Islam juga demikian. Islam
bukan saja berisi akidah tentang keimanan kepada Allah, Malaikat,
Kitab-kitab, nabi dan rasul, Hari Kiamat, dan qadha’ dan qadar (baik
buruknya dari Allah). Tetapi, dari sana terpancar berbagai sistem aturan
yang diperuntukkan manusia baik yang berkaitan dengan dirinya sendiri
(seperti makanan, minuman, akhlak, dan pakaian), hubungan dirinya dengan
Alah (seperti ibadah-ibadah ritual seperti salat dan haji), juga
hubungan manusia dengan manusia lainnya/muamalah (seperti jual beli,
sewa-menyewa, hutang-piutang, hukum, politik, sosial, ekonomi, politik
pendidikan, politik kesehatan, politik luar negeri dan dalam negeri, dan
lain sebagainya). Semuanya itu tidak akan pernah bisa diterapkan tanpa
adanya peran negara. Jika fikrah Islam ingin ditegakkan secara total,
maka negara harus menerapkannya secara menyeluruh tanpa terkecuali.

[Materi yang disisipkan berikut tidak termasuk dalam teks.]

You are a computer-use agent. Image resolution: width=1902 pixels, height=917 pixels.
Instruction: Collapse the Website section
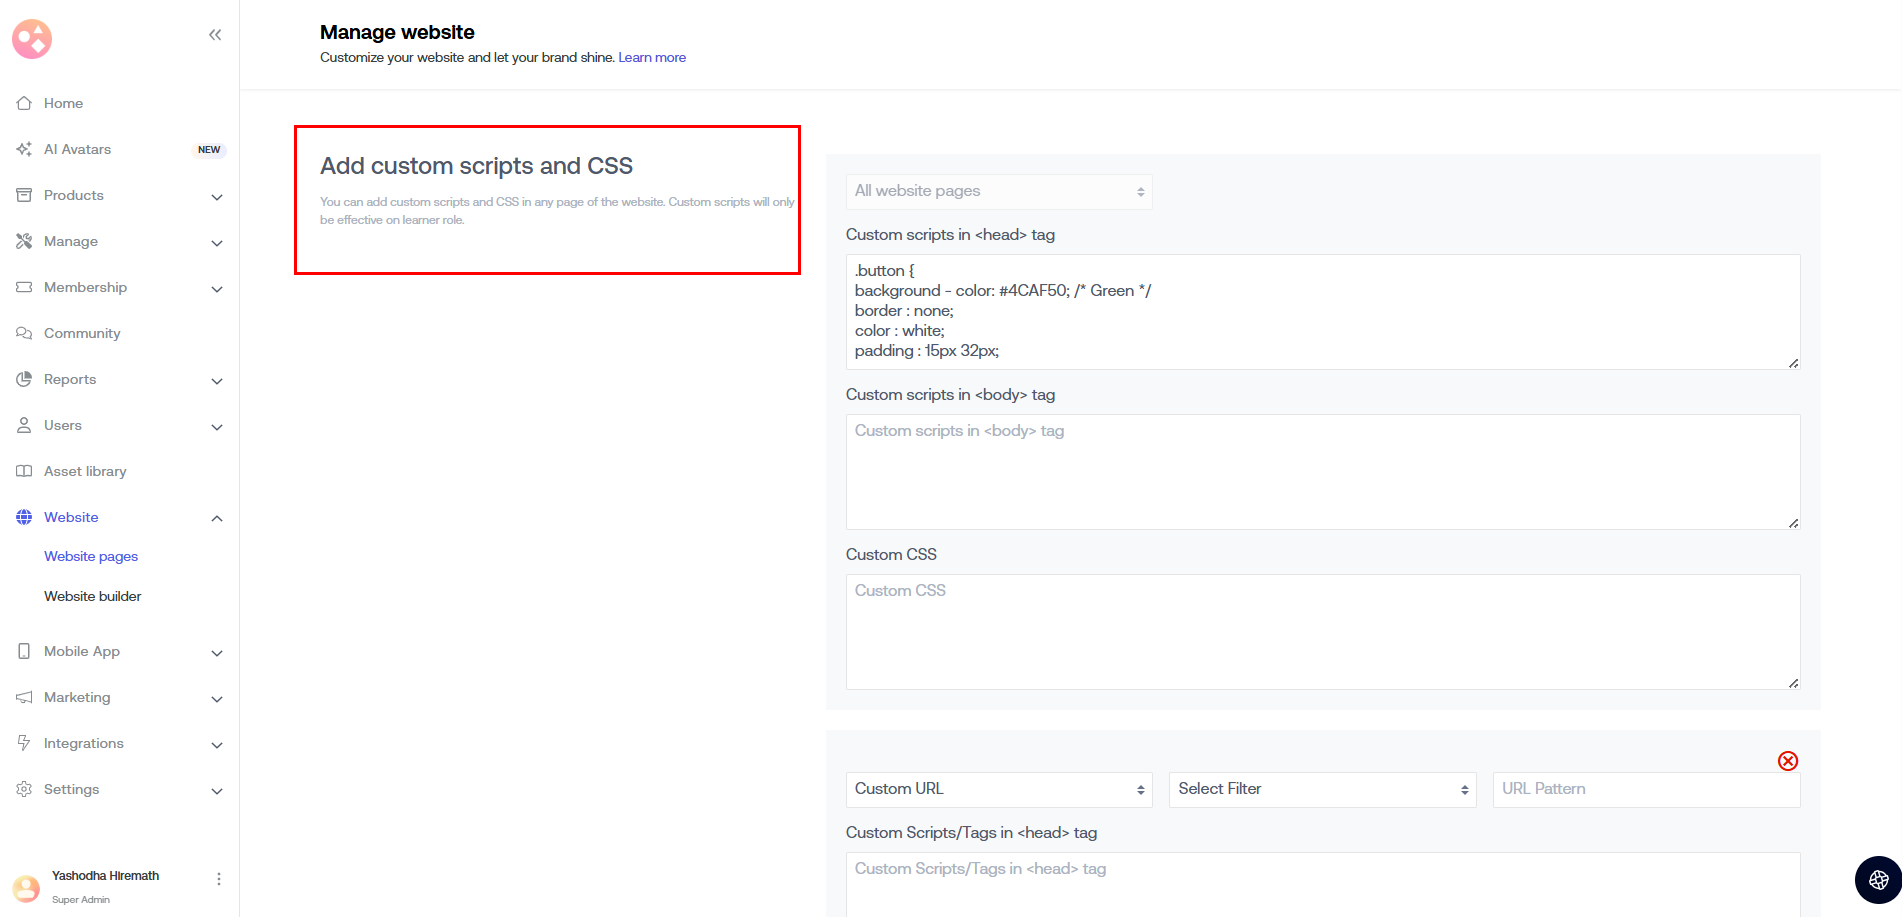pos(216,518)
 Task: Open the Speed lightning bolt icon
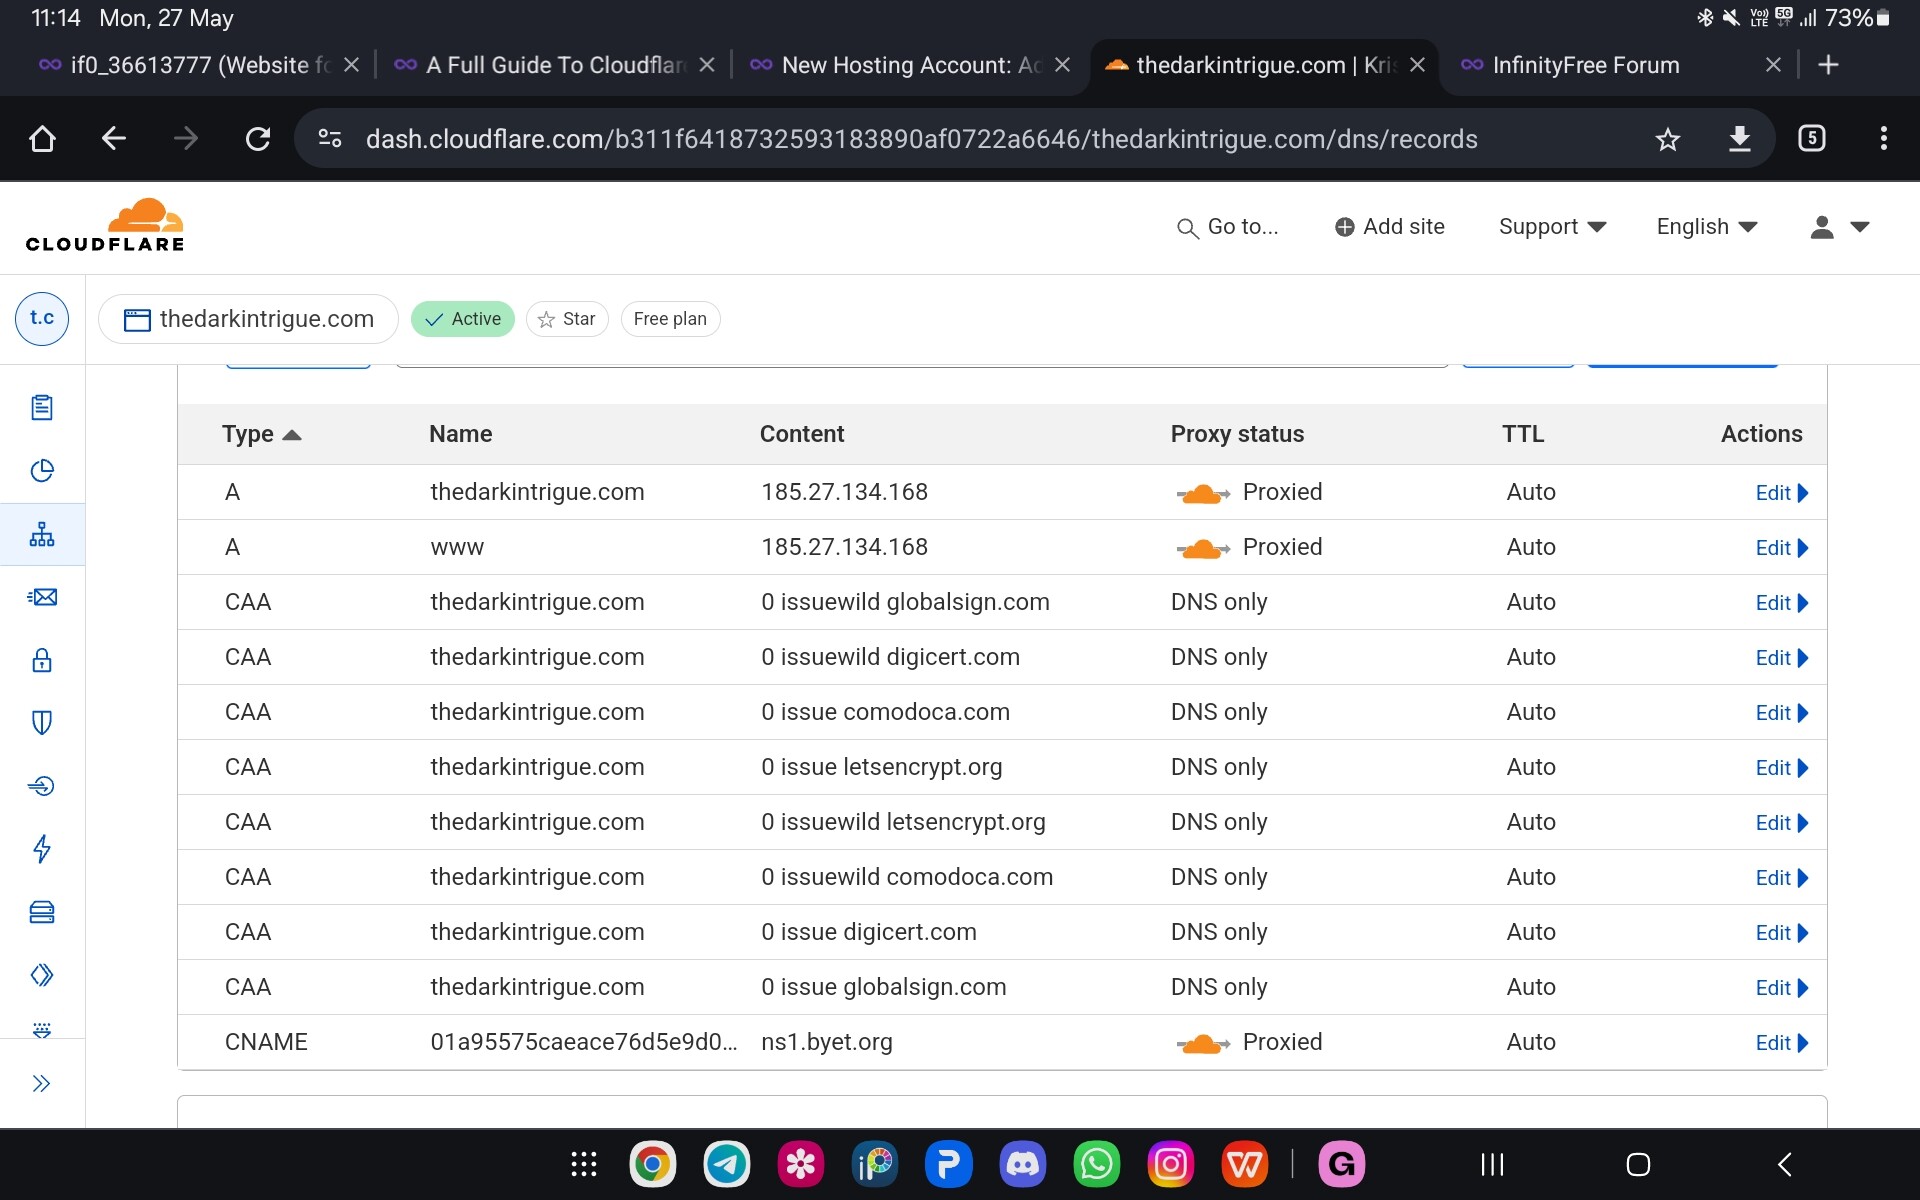coord(42,849)
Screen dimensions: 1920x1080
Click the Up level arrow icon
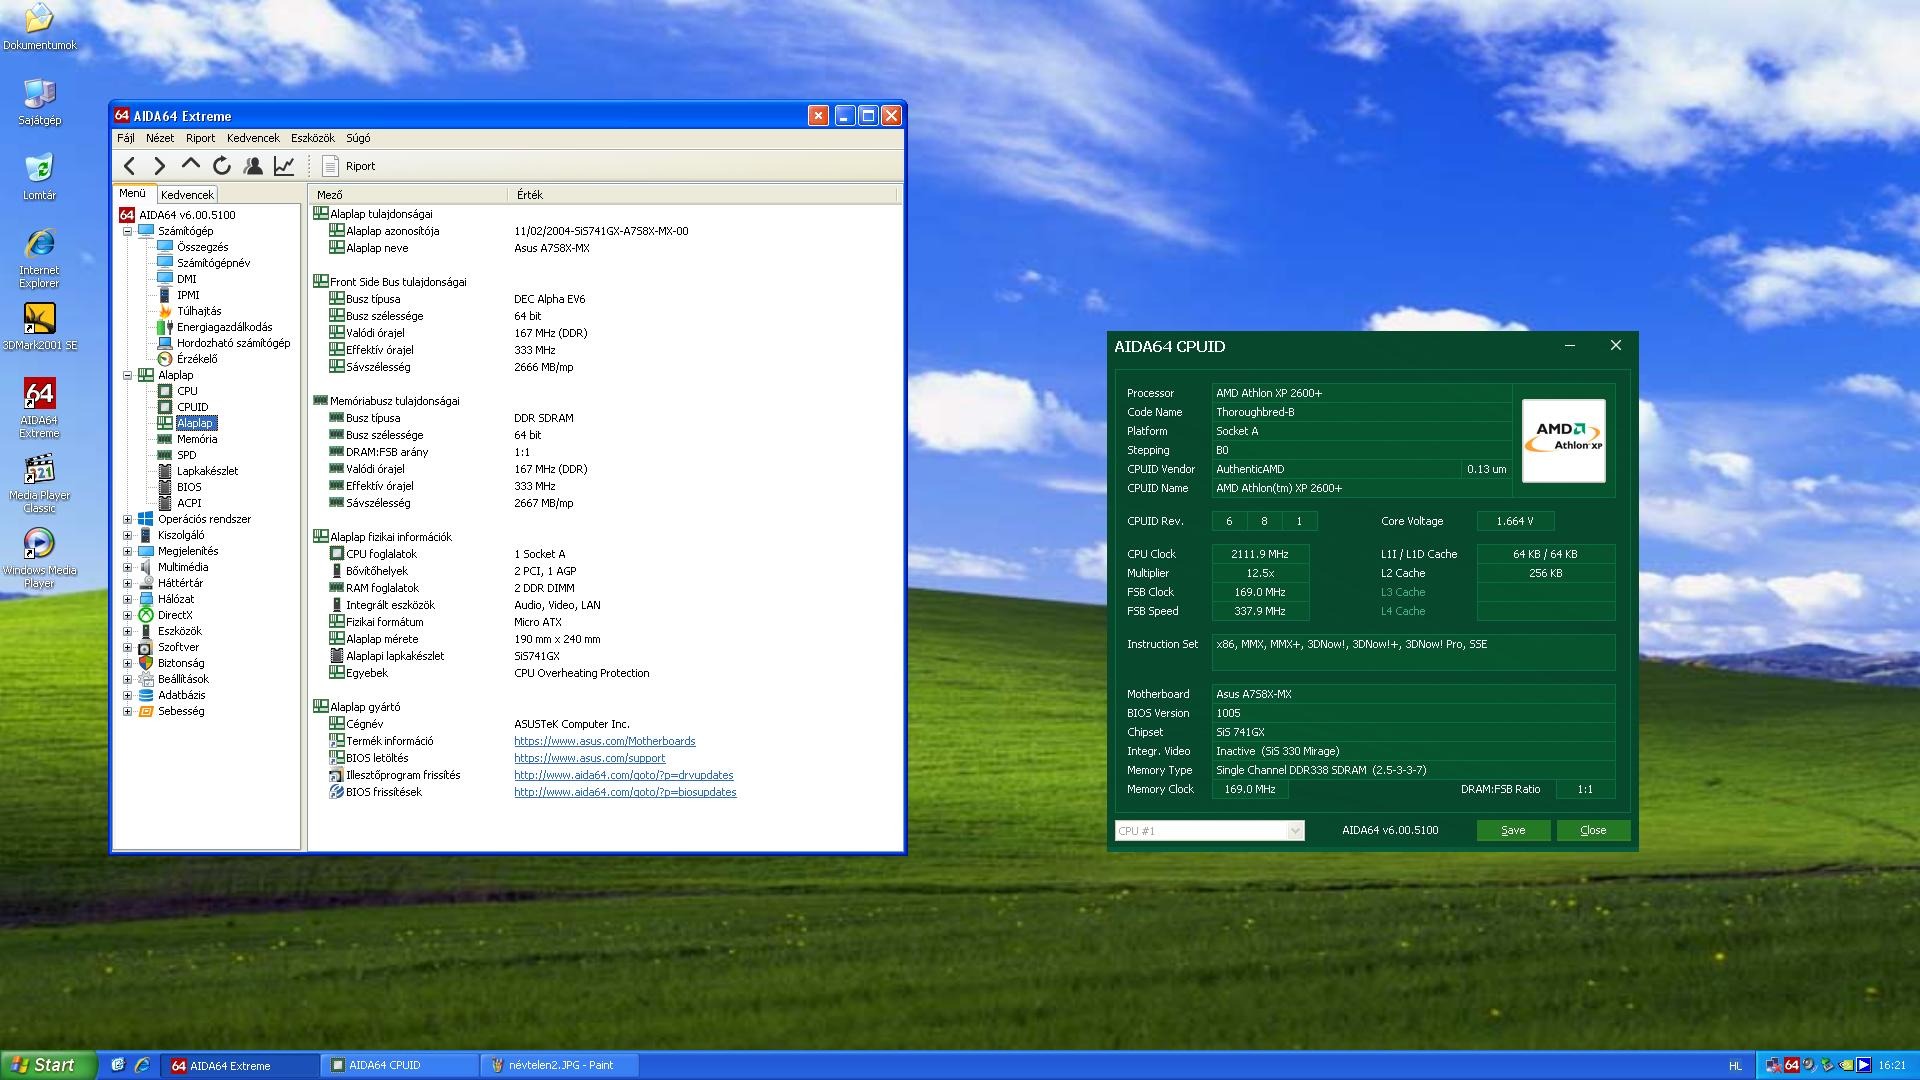tap(190, 165)
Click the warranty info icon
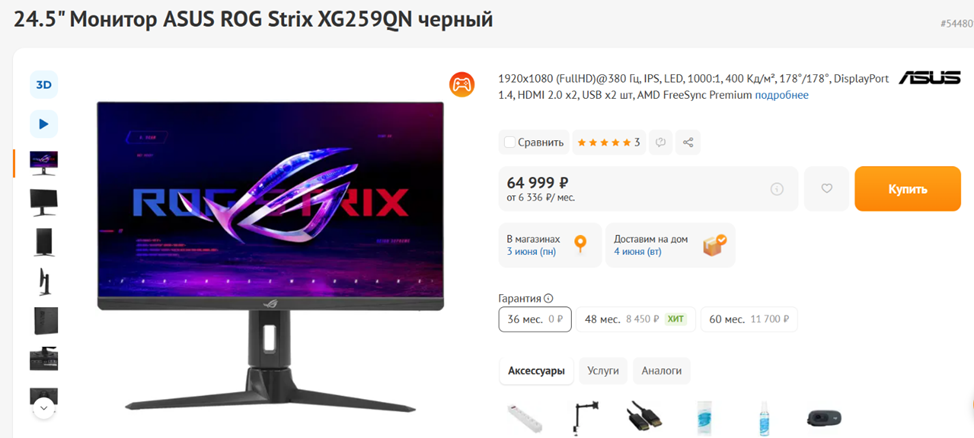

Jadi, Islam memang sebuah ideologi. Ini fakta.
Allah berfirman,
“Dan
kami turunkan kepada kamu kitab ini untuk menerangkan semua perkara
dan petunjuk serta rahmat dan kabar gembira bagi orang-orang yang
berserah diri…” (QS. An Nahl: 89)
“…Hari ini
telah Aku sempurnakan agama kamu dan telah Aku cukupkan nikmatKu
untukmu, serta Aku ridhai Islam sebagai agama bagimu…” (QS. Al Maidah: 3)
Dari
dalil di atas, jelas bahwa Islam telah sempurna sehingga pastilah tidak
ada satu hal pun yang tidak diatur oleh Islam. Dari masalah yang sangat
sederhana seperti memindahkan duri dari tengah jalan sampai masalah
yang sangat kompleks seperti pemerintahan, Islam mengaturnya. Namun
demikian, penjelasan yang menerangkan segala urusan tersebut secara
umumnya dinyatakan dalam bentuk amarat (tanda-tanda umum) serta tanda-tanda yang perlu penggalian hukum untuk menguraikannya.
Orang
yang bertugas untuk menggali hukum-hukum tersebut dan menyampaikannya
kepada umat haruslah seorang mujtahid. Agar hasil ijtihad dari mujtahid
itu benar maka syarat-syarat ijtihad seperti pendalaman bahasa Arab,
ilmu hadits, ilmu Alquran, dan tsaqafah Islam yang lainnya mutlak
diperlukan bagi seorang mujtahid. Adanya mujtahid untuk melakukan
ijtihad merupakan fardhu kifayah. Sehingga, tidak boleh dalam suatu
kurun waktu tidak ada orang yang melakukan ijtihad untuk disampaikan
kepada umat.
Dari uraian di atas nampak bahwa syariat
Islam adalah syariat yang lengkap yang mengatur seluruh urusan manusia
seperti ibadah, ekonomi, sosial, politik, pemerintahan , pendidikan, dan
yang lainnya. Namun semua hukum-hukum Islam tersebut hanya akan
sempurna dilaksanakan umat Islam tatkala segala perangkat yang
melaksanakannya ada. Dalam hal ini adanya Daulah tidak bisa
ditawar-tawar lagi. Daulah Khilafah Islamiyah itulah thariqah untuk
menerapkan Islam. Bila sekarang tidak ada sistem tersebut maka kewajiban
kaum musliminlah untuk mengadakan sistem tersebut sehingga segala
hukum-hukum Islam dapat diterapkan dengan sempurna. Sebab bagi orang
yang beriman, Allah SWT telah memerintahkan untuk masuk ke da lam Islam
secara keseluruhan dan tidak boleh melaksanakannya sebagian-sebagian.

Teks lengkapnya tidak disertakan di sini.